--- begin ---

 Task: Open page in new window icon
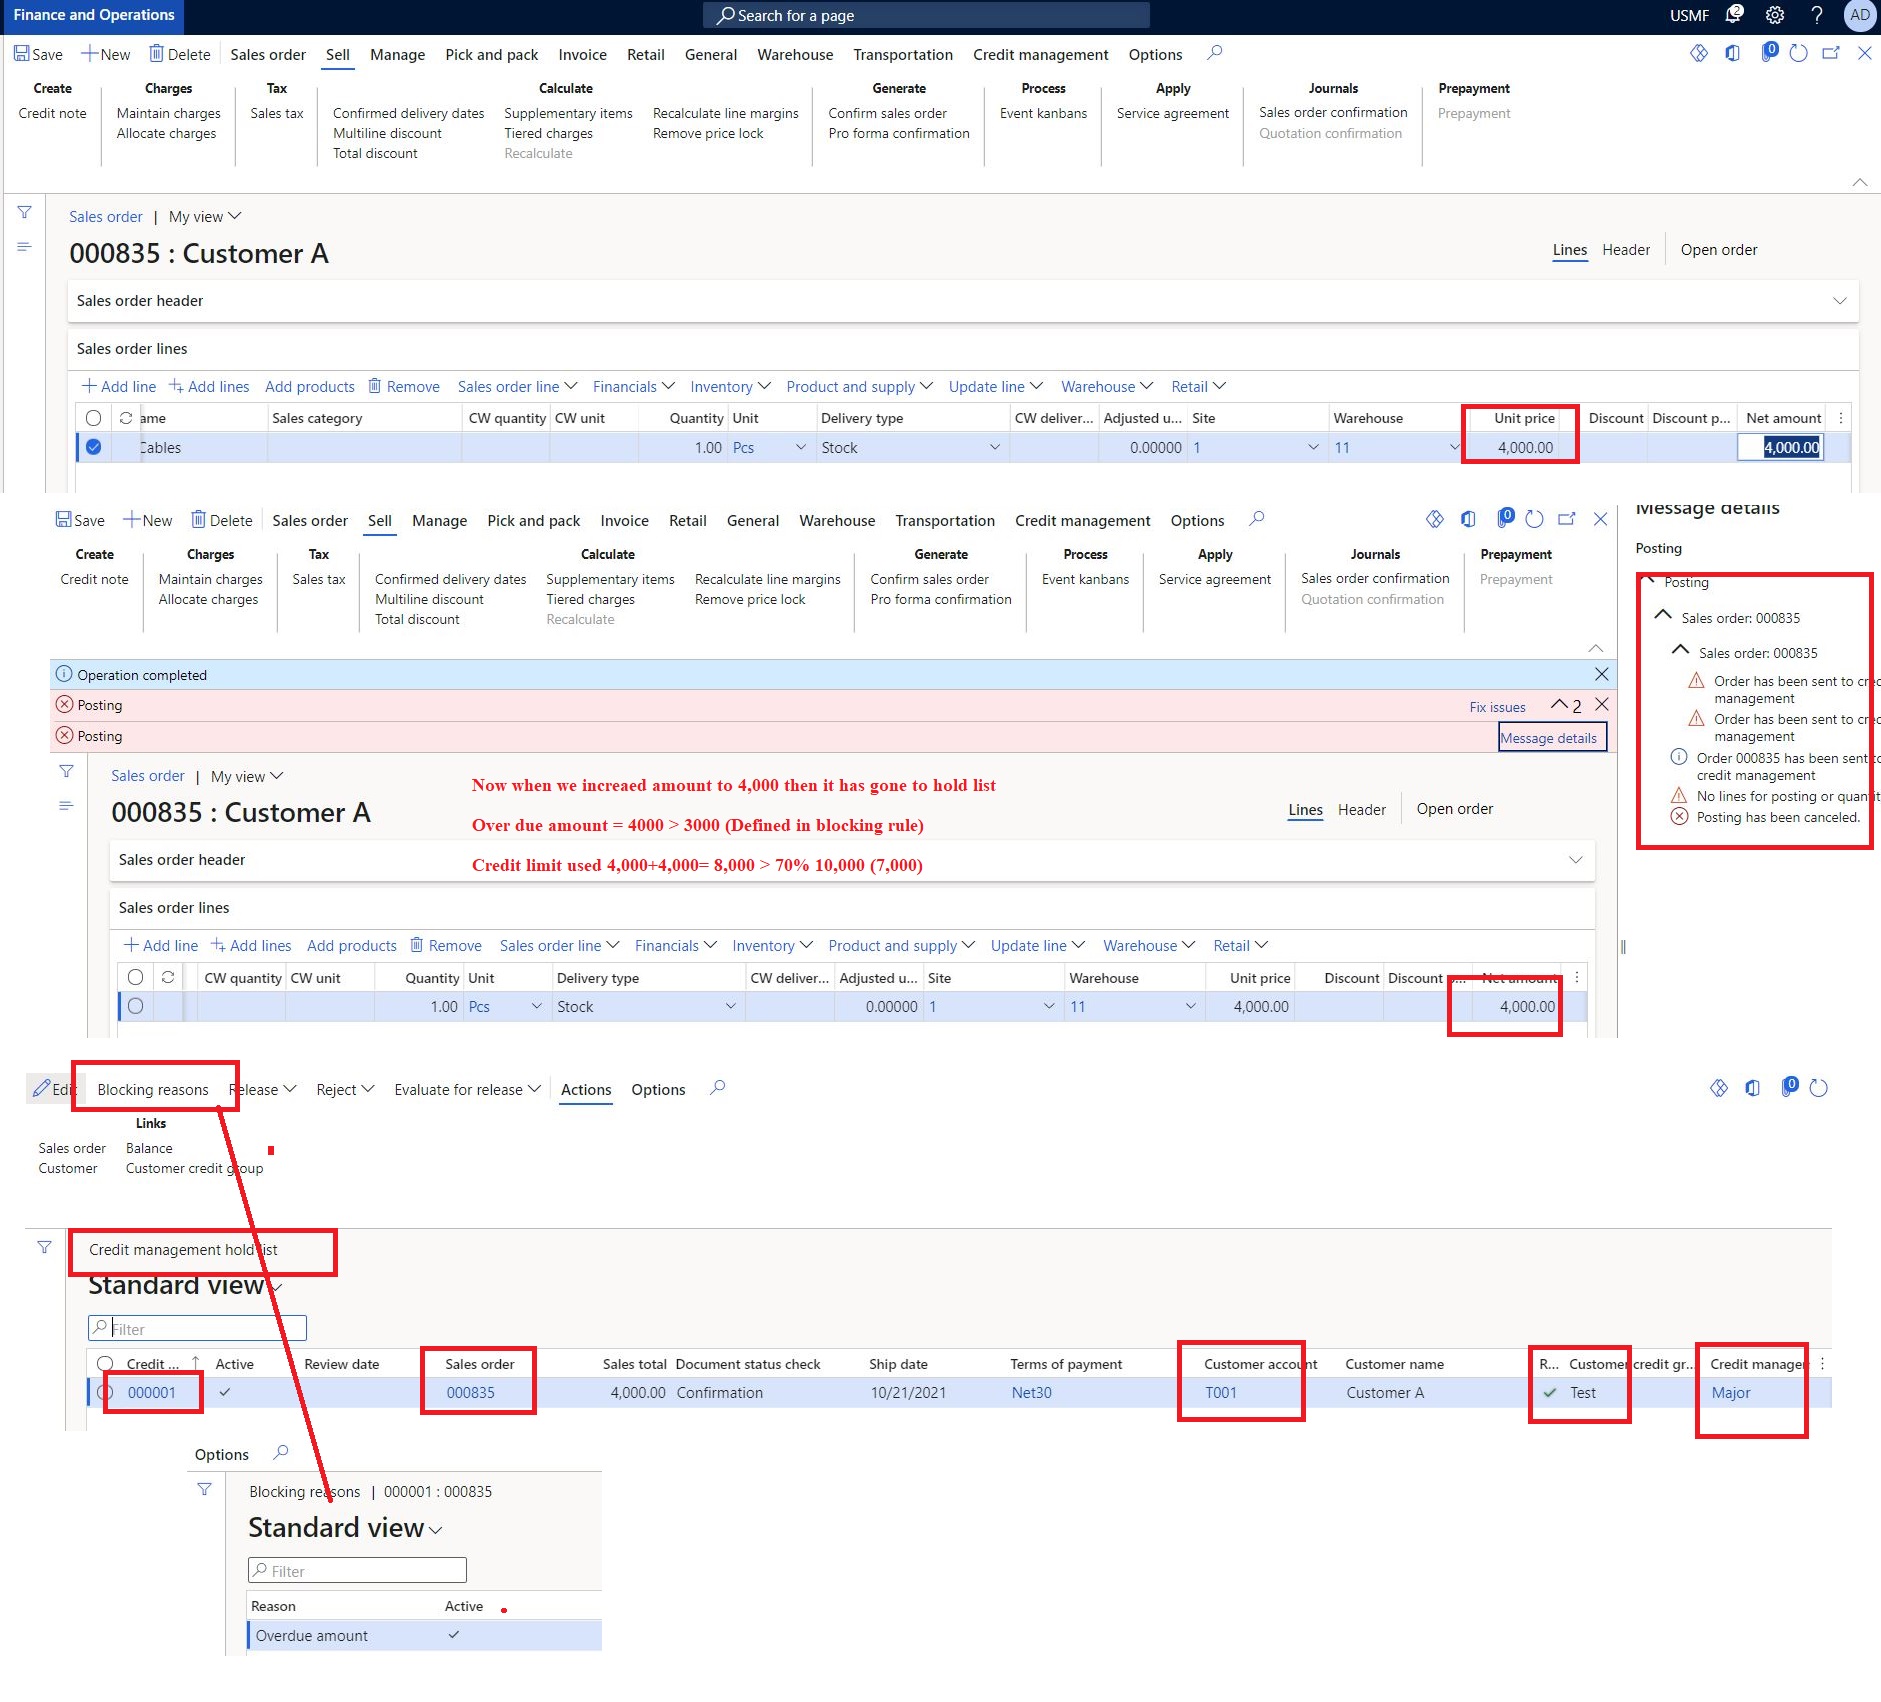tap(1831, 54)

--- end ---
--- begin ---

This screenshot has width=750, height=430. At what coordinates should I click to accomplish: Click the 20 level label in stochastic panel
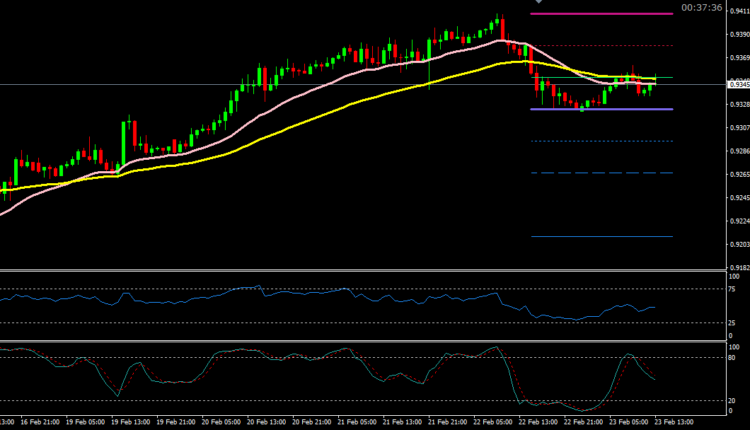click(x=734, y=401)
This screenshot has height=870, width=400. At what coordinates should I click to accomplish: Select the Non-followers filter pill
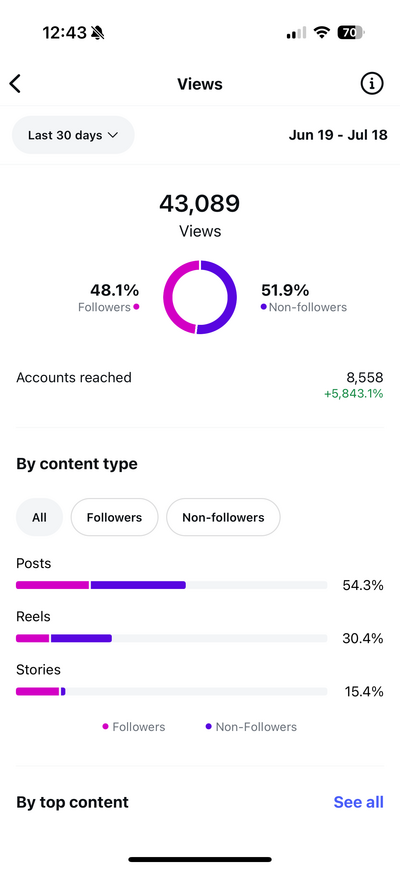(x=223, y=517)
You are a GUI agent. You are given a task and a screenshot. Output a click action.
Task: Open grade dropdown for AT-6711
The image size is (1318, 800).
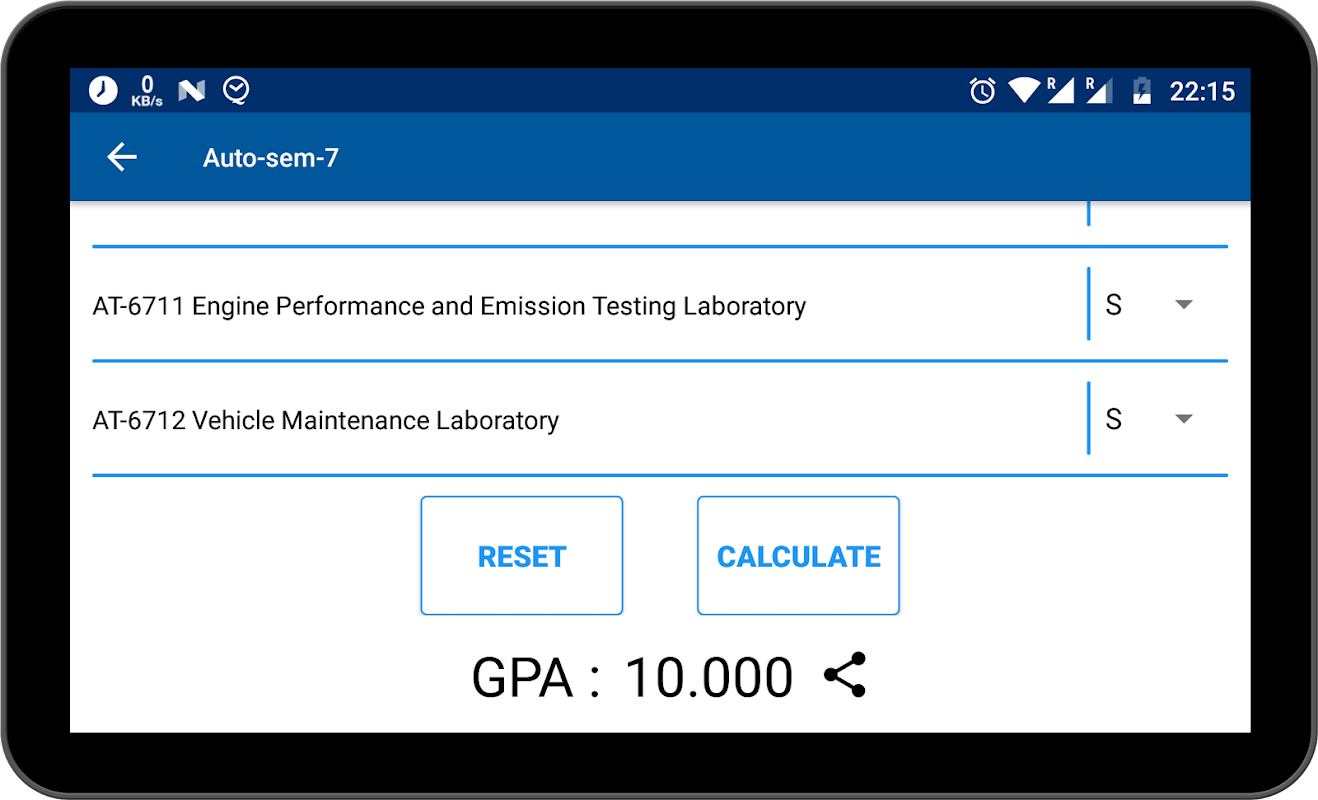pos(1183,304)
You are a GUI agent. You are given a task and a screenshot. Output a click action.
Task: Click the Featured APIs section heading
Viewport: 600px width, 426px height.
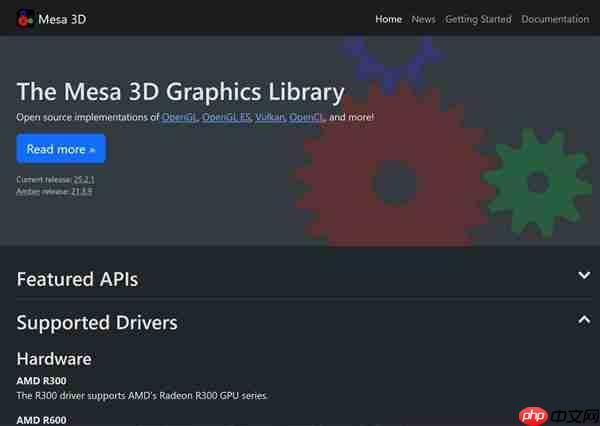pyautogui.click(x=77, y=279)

--- end ---

> **TASK TO COMPLETE**: Switch "screenshot" to "screen capture" in the entries from the line with "This screenshot has height=870, width=400." to the line with "pyautogui.click(x=77, y=279)", keeping all else the same. Leave the pictures out of your answer.

> **RESULT OF THIS TASK**:
This screen capture has height=870, width=400. At what coordinates should I click to accomplish: Select the Non-followers filter pill
(x=223, y=517)
You are a GUI agent. You are given a task and a screen capture. Output a click action.
Task: Open grade dropdown for AT-6711
The image size is (1318, 800).
pos(1183,304)
You are a GUI agent. You are given a task and a screen capture. Output a click action.
Task: Click the Featured APIs section heading
Viewport: 600px width, 426px height.
pyautogui.click(x=77, y=279)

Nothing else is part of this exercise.